> **Task brief**
The lines from the one containing "Task: Click the padlock icon in player bar" through the final line of the data below must be written out exactly, both included, and nothing more.

■ ■ ■ ■ ■ ■ ■

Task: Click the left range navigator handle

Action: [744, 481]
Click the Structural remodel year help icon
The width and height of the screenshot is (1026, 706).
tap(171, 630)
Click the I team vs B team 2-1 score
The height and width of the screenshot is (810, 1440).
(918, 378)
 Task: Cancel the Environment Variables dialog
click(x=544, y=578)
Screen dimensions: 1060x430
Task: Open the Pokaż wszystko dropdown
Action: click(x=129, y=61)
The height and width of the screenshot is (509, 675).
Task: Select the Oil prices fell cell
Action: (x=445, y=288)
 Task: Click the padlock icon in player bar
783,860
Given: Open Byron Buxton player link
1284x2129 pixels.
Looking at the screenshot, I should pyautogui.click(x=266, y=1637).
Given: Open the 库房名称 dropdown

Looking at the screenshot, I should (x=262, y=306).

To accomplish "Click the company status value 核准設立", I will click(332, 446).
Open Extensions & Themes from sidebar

■ ■ ■ ■ ■ ■ ■

> **Exercise output**
 Task: Click the padlock icon in player bar
783,860
Given: Open Byron Buxton player link
1284x2129 pixels.
Looking at the screenshot, I should pyautogui.click(x=266, y=1637).
Given: Open the 库房名称 dropdown

Looking at the screenshot, I should (x=262, y=306).

To accomplish "Click the company status value 核准設立", I will click(332, 446).
Open Extensions & Themes from sidebar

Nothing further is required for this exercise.